### RECORDS FOR THIS TASK
(begin)

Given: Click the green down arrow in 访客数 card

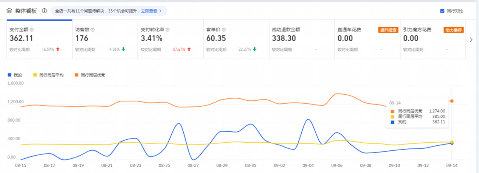Looking at the screenshot, I should 123,49.
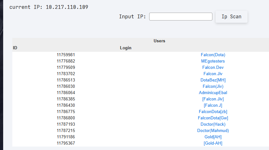Open the Falcon(Dota) user link
Image resolution: width=269 pixels, height=150 pixels.
coord(213,55)
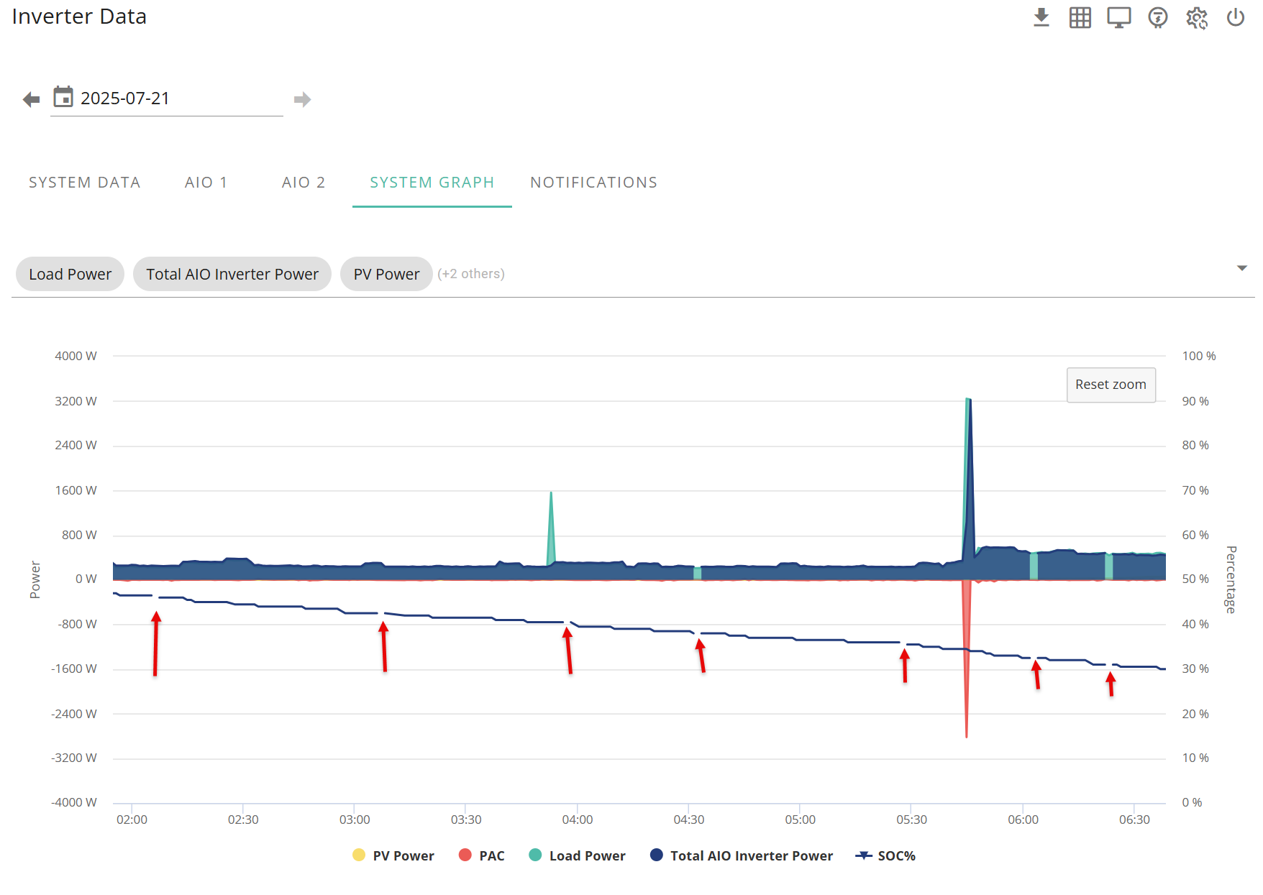Open the grid table view icon
The image size is (1263, 895).
coord(1080,17)
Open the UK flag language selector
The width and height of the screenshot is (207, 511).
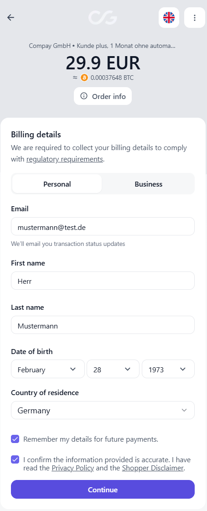point(169,18)
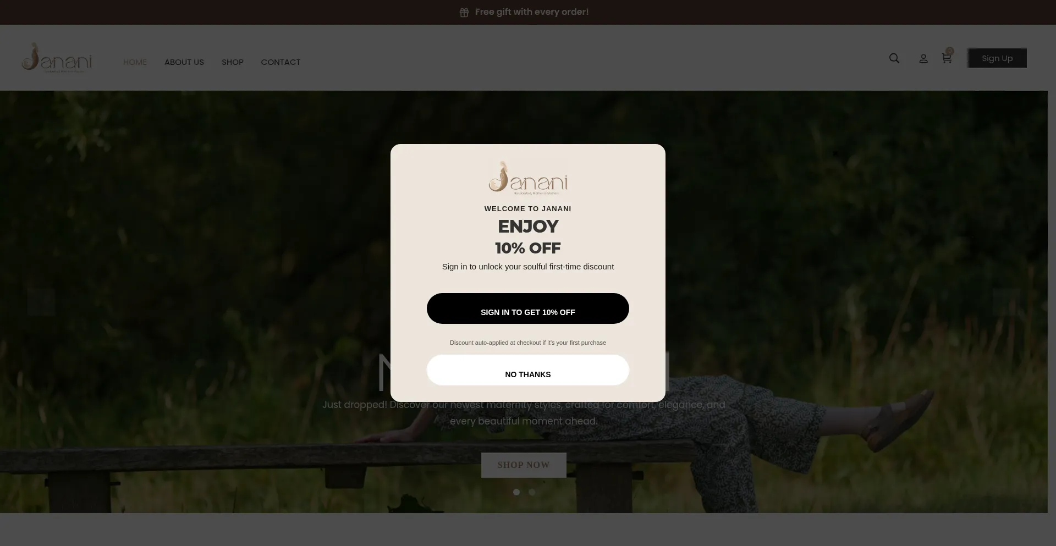Image resolution: width=1056 pixels, height=546 pixels.
Task: Select the first carousel dot
Action: click(516, 492)
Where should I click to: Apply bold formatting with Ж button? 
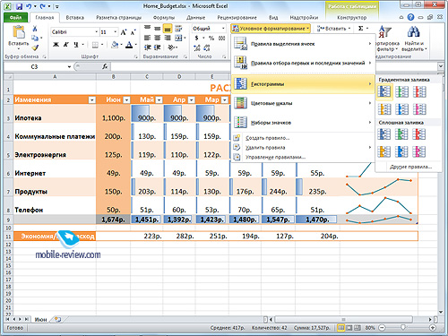56,45
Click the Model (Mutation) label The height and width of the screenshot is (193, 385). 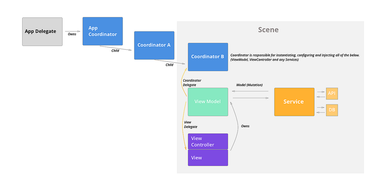250,85
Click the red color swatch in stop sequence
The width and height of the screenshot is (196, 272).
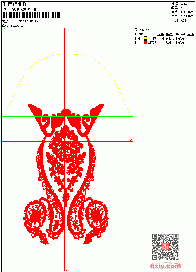coord(145,42)
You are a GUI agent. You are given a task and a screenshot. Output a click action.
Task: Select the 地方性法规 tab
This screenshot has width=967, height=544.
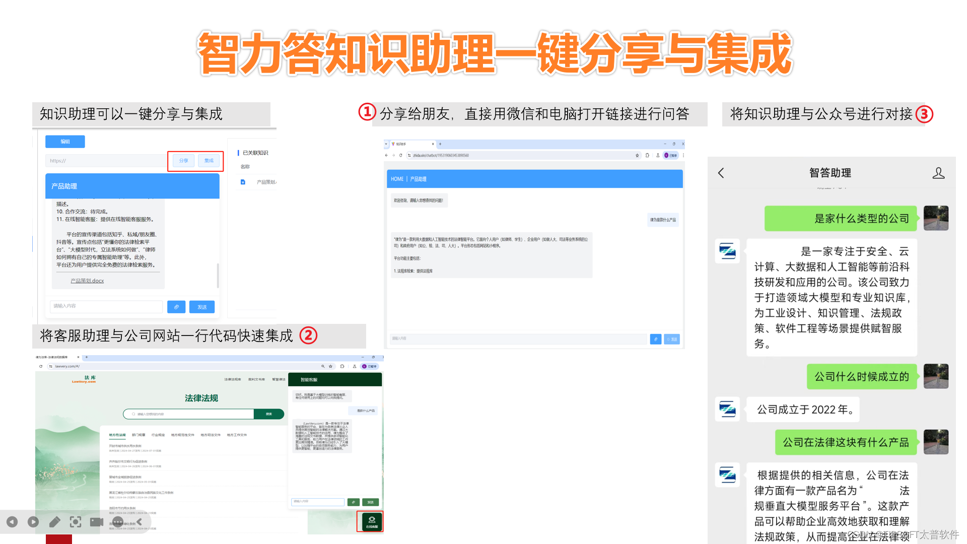(x=117, y=435)
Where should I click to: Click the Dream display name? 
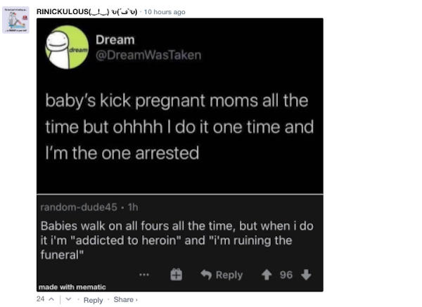[120, 40]
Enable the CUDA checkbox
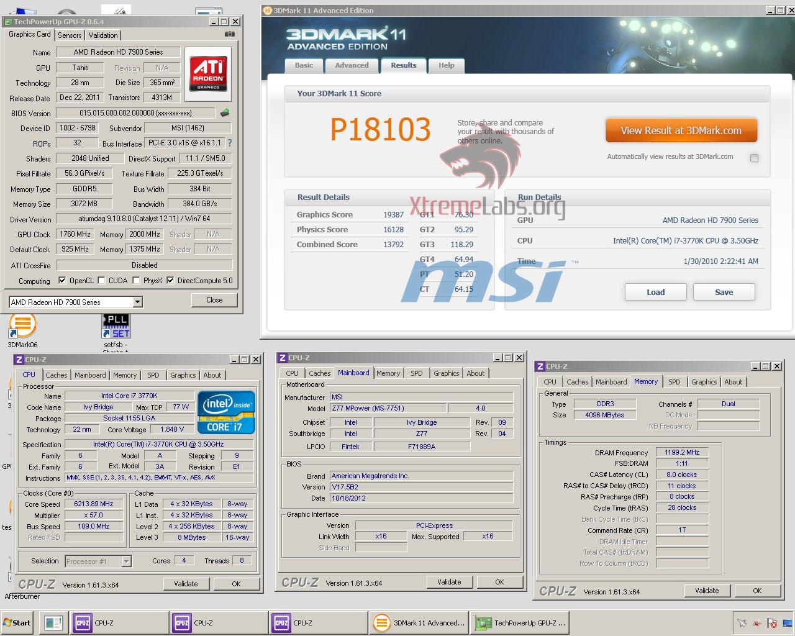Image resolution: width=795 pixels, height=636 pixels. click(x=101, y=281)
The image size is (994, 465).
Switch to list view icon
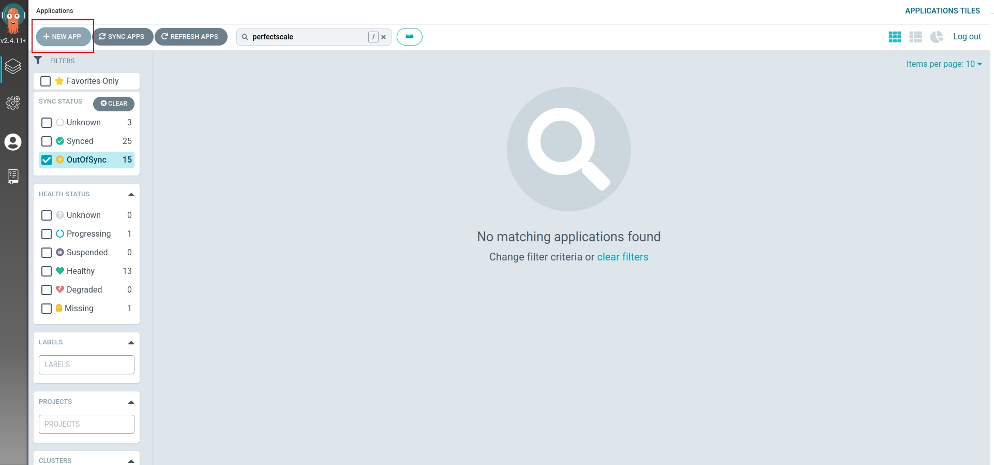(915, 37)
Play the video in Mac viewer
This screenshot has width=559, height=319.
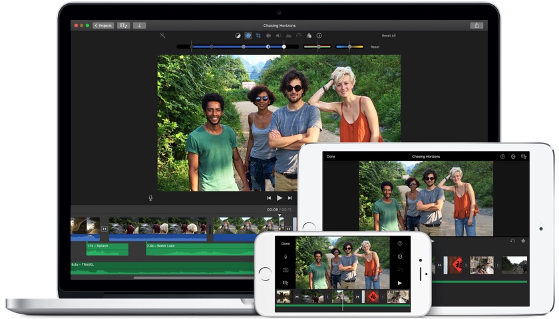(280, 198)
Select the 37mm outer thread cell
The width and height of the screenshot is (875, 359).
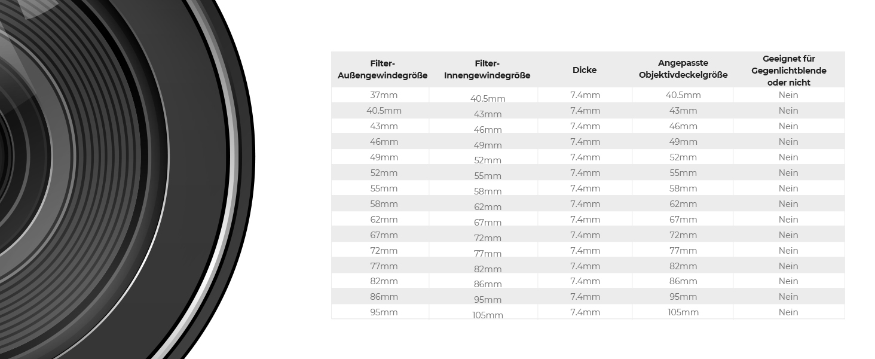384,95
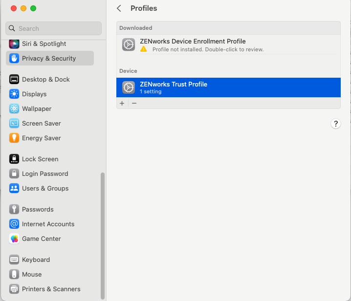Screen dimensions: 351x301
Task: Open the Keyboard settings pane
Action: click(x=36, y=259)
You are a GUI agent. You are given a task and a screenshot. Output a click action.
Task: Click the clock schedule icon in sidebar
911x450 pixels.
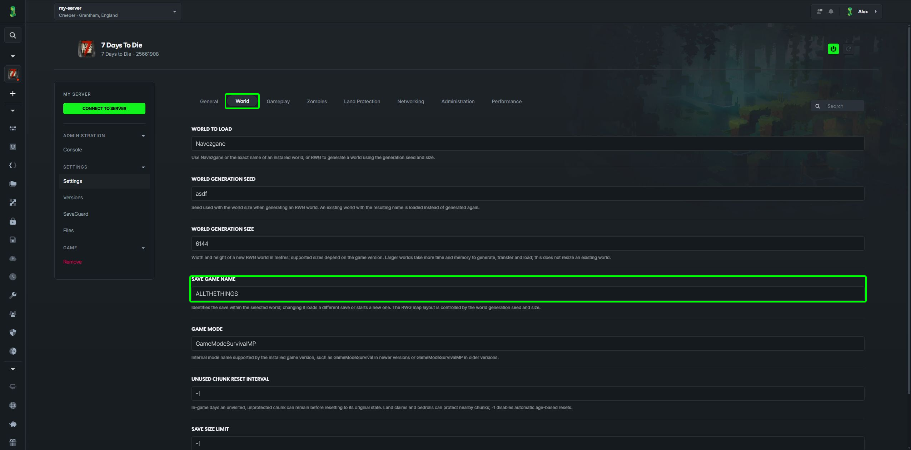[x=13, y=277]
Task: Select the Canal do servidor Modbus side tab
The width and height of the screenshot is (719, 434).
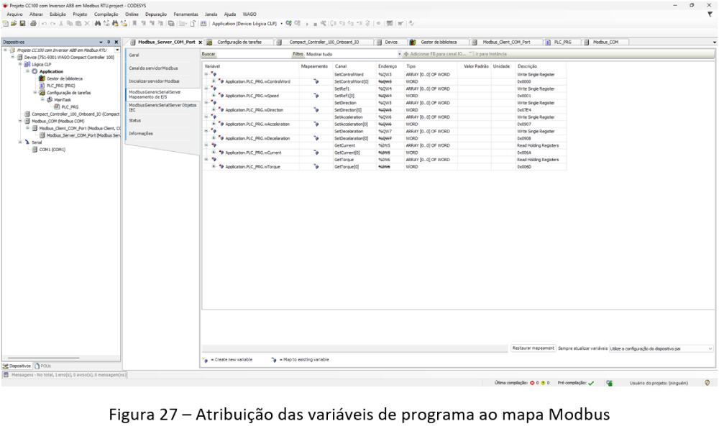Action: [154, 68]
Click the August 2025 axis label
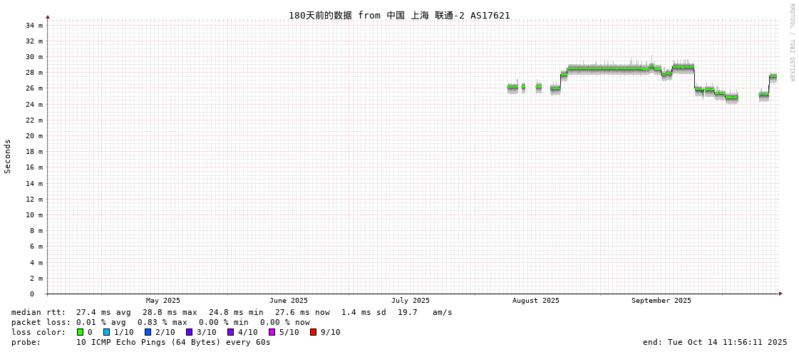The width and height of the screenshot is (799, 352). [536, 301]
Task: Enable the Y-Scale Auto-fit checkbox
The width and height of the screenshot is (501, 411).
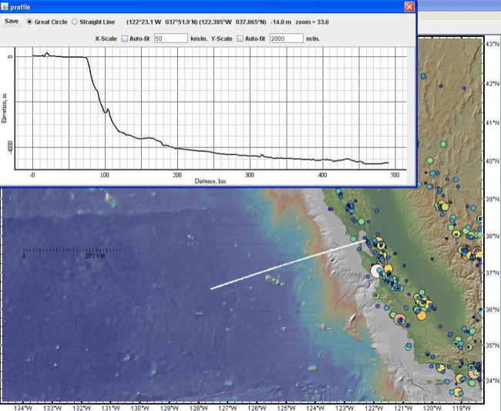Action: pos(241,38)
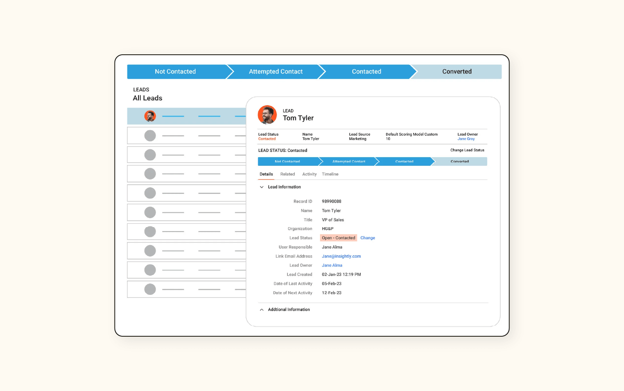
Task: Expand the Additional Information section
Action: tap(262, 310)
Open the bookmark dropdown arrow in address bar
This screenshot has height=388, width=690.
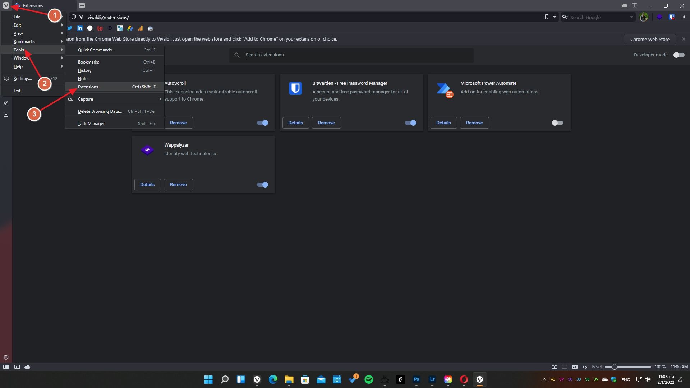(x=555, y=17)
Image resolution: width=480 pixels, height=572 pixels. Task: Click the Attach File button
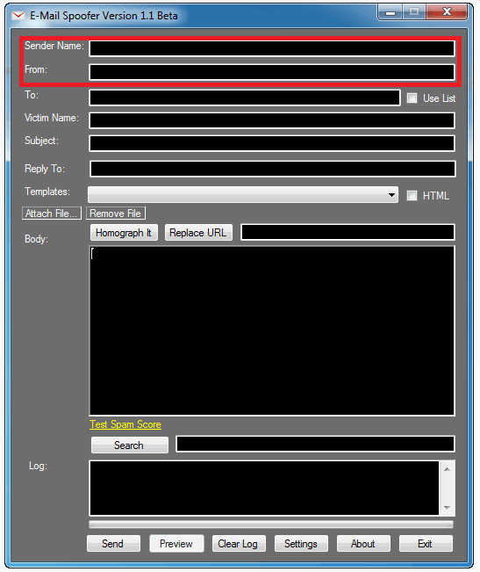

(end)

### DIRECTIONS FOR THIS TASK
Rewrite the lines between the line holding "Select the 37mm outer thread cell" and the line holding "[x=13, y=277]", inclusive, swapping "sidebar" for "side panel" and keeping everything else the same. Give only those lines, with the pictures left out.

### ANSWER FOR THE TASK
Select the 37mm outer thread cell
The width and height of the screenshot is (875, 359).
384,95
Screen dimensions: 351x301
Task: Open the Keyboard settings pane
Action: click(x=36, y=259)
You are a GUI agent. You are given a task and a screenshot. Output a click action.
Task: Click the clock schedule icon in side panel
911x450 pixels.
[x=13, y=277]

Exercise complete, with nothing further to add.